Şikago'nun gettolarında doğup hayatı erken yaşta pis sokaklarda öğrenen "serseri" Billy'nin Amerika'dan Yoka'ya oradan Meksika'ya uzanan yolculuğunun aksiyon dolu hikayesi... Hiç şüphesiz ki Billy ilk başlarda kimsenin sempatisini uyandırabilecek iyi kalpli bir serseri falan değil. Aksine o "serseri" olmaktan gurur duyan ve etik değerlere hiç mi hiç sahip olmayan azılı bir suçlu. Peki böyle bir suçluyu ne değiştirebilir?
İşte bunun cevabı İngiliz ustanın ve hepimizin bildiği edebiyatın olmazsa olmaz iki temasında yatıyor: Yolculuk ve sevgi. Billy'nin tüm değişimi zorunlu olarak çıktığı o yolculukta başlıyor ve aslında çıktığı yolculukta yaşadığı şeyler ve tanıştığı insanlar sonunda kendini bulmasına yol açıyor. Kendini ve uğruna kendini değiştirmek istediği sevdiği kadını bulmasına.
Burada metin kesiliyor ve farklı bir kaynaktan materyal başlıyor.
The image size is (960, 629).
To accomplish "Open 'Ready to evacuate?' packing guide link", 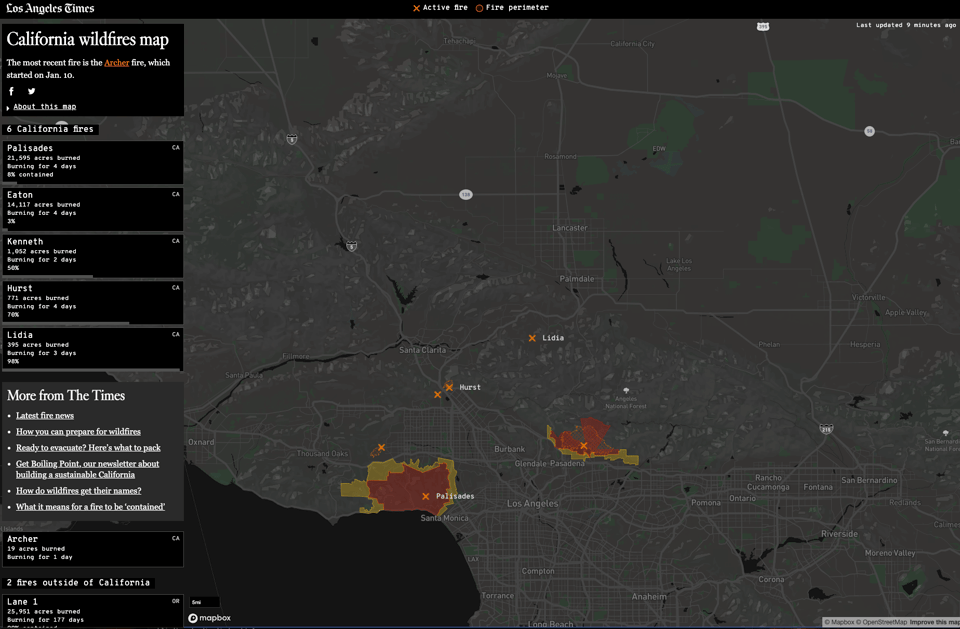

Serserinin nefret ettiği medeniyetin tatlı ve huzurlu beşiğinden gelen Barbara ile "korkak" diyerek tiksintiyle baktığı adamın arasında gelişen beklenmedik duygular bize sevginin sahiden de her şeyi iyileştirebildiğini gösteriyor Batı Yakası'nın en sert adamını bile.
Fihrist olarak Edgar Rice Burroughs'un bir eserini daha Türkçeye katmış olmanın mutluluğuyla "serseri"nin yolculuğunu keyifle okumanızı diliyoruz.